__REQUIRED ACTION__:
In full and without alteration, write out the data below.
....................
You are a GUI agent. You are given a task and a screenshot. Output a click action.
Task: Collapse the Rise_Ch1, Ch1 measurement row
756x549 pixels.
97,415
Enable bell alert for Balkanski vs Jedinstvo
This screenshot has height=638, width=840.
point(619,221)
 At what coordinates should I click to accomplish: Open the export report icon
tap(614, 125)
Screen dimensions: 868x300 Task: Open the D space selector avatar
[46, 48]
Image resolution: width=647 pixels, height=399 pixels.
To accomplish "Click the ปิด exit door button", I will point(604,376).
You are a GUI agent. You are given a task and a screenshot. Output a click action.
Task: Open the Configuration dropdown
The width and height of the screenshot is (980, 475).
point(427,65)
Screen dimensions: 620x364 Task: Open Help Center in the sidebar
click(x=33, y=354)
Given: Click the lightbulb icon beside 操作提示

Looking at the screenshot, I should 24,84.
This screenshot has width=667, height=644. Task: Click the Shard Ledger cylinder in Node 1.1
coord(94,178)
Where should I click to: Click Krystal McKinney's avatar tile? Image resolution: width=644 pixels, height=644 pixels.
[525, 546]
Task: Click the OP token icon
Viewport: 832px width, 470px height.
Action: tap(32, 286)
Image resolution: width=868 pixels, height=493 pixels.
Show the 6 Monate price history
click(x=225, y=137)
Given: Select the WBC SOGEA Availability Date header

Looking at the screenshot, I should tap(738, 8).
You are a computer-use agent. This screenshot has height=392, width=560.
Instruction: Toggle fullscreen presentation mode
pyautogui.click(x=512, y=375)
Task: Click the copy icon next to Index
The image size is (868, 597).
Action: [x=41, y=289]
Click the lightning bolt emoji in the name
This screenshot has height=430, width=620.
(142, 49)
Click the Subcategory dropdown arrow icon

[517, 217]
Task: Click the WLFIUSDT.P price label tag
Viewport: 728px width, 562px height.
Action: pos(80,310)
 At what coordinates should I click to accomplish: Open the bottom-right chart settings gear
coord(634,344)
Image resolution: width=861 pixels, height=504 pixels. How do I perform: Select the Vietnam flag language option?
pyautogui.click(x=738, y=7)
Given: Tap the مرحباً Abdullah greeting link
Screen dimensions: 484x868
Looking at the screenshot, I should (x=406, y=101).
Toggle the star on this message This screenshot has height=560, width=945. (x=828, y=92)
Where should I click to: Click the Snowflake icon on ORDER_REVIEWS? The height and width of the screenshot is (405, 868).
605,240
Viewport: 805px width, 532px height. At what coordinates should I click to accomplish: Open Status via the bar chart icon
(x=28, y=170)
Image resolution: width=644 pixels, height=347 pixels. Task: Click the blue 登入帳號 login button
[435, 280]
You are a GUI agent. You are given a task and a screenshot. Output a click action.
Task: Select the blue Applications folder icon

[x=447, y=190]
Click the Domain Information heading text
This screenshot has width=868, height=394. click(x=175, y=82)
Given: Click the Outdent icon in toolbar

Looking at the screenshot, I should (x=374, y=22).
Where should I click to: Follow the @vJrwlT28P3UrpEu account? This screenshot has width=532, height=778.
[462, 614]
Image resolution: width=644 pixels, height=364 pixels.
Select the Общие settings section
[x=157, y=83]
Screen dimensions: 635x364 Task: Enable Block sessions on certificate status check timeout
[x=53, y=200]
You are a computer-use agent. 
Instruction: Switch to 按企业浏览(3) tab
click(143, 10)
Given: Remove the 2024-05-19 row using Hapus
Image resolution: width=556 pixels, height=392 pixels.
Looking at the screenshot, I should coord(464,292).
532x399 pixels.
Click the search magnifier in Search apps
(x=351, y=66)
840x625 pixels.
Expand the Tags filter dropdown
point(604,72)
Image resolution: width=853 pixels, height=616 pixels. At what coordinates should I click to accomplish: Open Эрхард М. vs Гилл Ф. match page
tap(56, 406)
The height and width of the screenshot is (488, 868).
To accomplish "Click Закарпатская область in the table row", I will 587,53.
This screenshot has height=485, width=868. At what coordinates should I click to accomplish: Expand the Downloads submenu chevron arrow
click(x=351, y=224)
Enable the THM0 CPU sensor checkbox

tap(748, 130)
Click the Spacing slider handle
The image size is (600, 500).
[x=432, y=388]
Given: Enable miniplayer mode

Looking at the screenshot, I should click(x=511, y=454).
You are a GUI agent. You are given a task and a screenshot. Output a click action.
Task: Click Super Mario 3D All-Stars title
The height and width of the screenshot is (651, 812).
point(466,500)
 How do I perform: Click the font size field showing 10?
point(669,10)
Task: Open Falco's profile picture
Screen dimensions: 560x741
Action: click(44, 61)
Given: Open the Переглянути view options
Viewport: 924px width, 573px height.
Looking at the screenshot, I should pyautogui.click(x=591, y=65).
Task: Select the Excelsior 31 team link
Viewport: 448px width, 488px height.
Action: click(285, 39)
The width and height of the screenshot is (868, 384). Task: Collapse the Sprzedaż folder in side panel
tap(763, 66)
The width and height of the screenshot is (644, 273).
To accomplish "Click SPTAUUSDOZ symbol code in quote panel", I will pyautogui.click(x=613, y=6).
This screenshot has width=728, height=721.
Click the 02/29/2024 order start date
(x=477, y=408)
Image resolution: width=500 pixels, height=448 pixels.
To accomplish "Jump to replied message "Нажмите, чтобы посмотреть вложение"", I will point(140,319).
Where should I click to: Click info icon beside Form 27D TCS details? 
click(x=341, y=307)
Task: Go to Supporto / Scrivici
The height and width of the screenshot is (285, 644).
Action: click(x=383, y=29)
....................
__SOLVED PROBLEM__:
You are a GUI agent. You are given a task and a screenshot. Output a click action.
Task: Collapse the Rise_Ch1, Ch1 measurement row
756x549 pixels.
97,415
Enable bell alert for Balkanski vs Jedinstvo
This screenshot has height=638, width=840.
point(619,221)
 At what coordinates should I click to accomplish: Open the export report icon
tap(614, 125)
Screen dimensions: 868x300 Task: Open the D space selector avatar
[46, 48]
Image resolution: width=647 pixels, height=399 pixels.
To accomplish "Click the ปิด exit door button", I will point(604,376).
You are a GUI agent. You are given a task and a screenshot. Output a click action.
Task: Open the Configuration dropdown
The width and height of the screenshot is (980, 475).
point(427,65)
Screen dimensions: 620x364 Task: Open Help Center in the sidebar
click(x=33, y=354)
Given: Click the lightbulb icon beside 操作提示

Looking at the screenshot, I should 24,84.
This screenshot has width=667, height=644. Task: Click the Shard Ledger cylinder in Node 1.1
coord(94,178)
Where should I click to: Click Krystal McKinney's avatar tile? Image resolution: width=644 pixels, height=644 pixels.
[525, 546]
Task: Click the OP token icon
Viewport: 832px width, 470px height.
Action: tap(32, 286)
Image resolution: width=868 pixels, height=493 pixels.
Show the 6 Monate price history
click(x=225, y=137)
Given: Select the WBC SOGEA Availability Date header

Looking at the screenshot, I should tap(738, 8).
You are a computer-use agent. This screenshot has height=392, width=560.
Instruction: Toggle fullscreen presentation mode
pyautogui.click(x=512, y=375)
Task: Click the copy icon next to Index
The image size is (868, 597).
Action: [x=41, y=289]
Click the lightning bolt emoji in the name
This screenshot has height=430, width=620.
(142, 49)
Click the Subcategory dropdown arrow icon

[517, 217]
Task: Click the WLFIUSDT.P price label tag
Viewport: 728px width, 562px height.
Action: pos(80,310)
 At what coordinates should I click to accomplish: Open the bottom-right chart settings gear
coord(634,344)
Image resolution: width=861 pixels, height=504 pixels. How do I perform: Select the Vietnam flag language option?
pyautogui.click(x=738, y=7)
Given: Tap the مرحباً Abdullah greeting link
Screen dimensions: 484x868
Looking at the screenshot, I should (x=406, y=101).
Toggle the star on this message This screenshot has height=560, width=945. (x=828, y=92)
Where should I click to: Click the Snowflake icon on ORDER_REVIEWS? The height and width of the screenshot is (405, 868).
605,240
Viewport: 805px width, 532px height. At what coordinates should I click to accomplish: Open Status via the bar chart icon
(x=28, y=170)
Image resolution: width=644 pixels, height=347 pixels. Task: Click the blue 登入帳號 login button
[435, 280]
You are a GUI agent. You are given a task and a screenshot. Output a click action.
Task: Select the blue Applications folder icon

[x=447, y=190]
Click the Domain Information heading text
This screenshot has width=868, height=394. click(x=175, y=82)
Given: Click the Outdent icon in toolbar

Looking at the screenshot, I should (x=374, y=22).
Where should I click to: Follow the @vJrwlT28P3UrpEu account? This screenshot has width=532, height=778.
[462, 614]
Image resolution: width=644 pixels, height=364 pixels.
Select the Общие settings section
[x=157, y=83]
Screen dimensions: 635x364 Task: Enable Block sessions on certificate status check timeout
[x=53, y=200]
You are a computer-use agent. 
Instruction: Switch to 按企业浏览(3) tab
click(143, 10)
Given: Remove the 2024-05-19 row using Hapus
Image resolution: width=556 pixels, height=392 pixels.
Looking at the screenshot, I should coord(464,292).
532x399 pixels.
Click the search magnifier in Search apps
(x=351, y=66)
840x625 pixels.
Expand the Tags filter dropdown
point(604,72)
Image resolution: width=853 pixels, height=616 pixels. At what coordinates should I click to accomplish: Open Эрхард М. vs Гилл Ф. match page
tap(56, 406)
The height and width of the screenshot is (488, 868).
To accomplish "Click Закарпатская область in the table row", I will 587,53.
This screenshot has height=485, width=868. At what coordinates should I click to accomplish: Expand the Downloads submenu chevron arrow
click(x=351, y=224)
Enable the THM0 CPU sensor checkbox

tap(748, 130)
Click the Spacing slider handle
The image size is (600, 500).
[x=432, y=388]
Given: Enable miniplayer mode

Looking at the screenshot, I should click(x=511, y=454).
You are a GUI agent. You are given a task and a screenshot. Output a click action.
Task: Click Super Mario 3D All-Stars title
The height and width of the screenshot is (651, 812).
point(466,500)
 How do I perform: Click the font size field showing 10?
point(669,10)
Task: Open Falco's profile picture
Screen dimensions: 560x741
Action: click(44, 61)
Given: Open the Переглянути view options
Viewport: 924px width, 573px height.
Looking at the screenshot, I should pyautogui.click(x=591, y=65).
Task: Select the Excelsior 31 team link
Viewport: 448px width, 488px height.
Action: click(285, 39)
The width and height of the screenshot is (868, 384). Task: Collapse the Sprzedaż folder in side panel
tap(763, 66)
The width and height of the screenshot is (644, 273).
To accomplish "Click SPTAUUSDOZ symbol code in quote panel", I will pyautogui.click(x=613, y=6).
This screenshot has width=728, height=721.
Click the 02/29/2024 order start date
(x=477, y=408)
Image resolution: width=500 pixels, height=448 pixels.
To accomplish "Jump to replied message "Нажмите, чтобы посмотреть вложение"", I will point(140,319).
Where should I click to: Click info icon beside Form 27D TCS details? 
click(x=341, y=307)
Task: Go to Supporto / Scrivici
The height and width of the screenshot is (285, 644).
Action: click(x=383, y=29)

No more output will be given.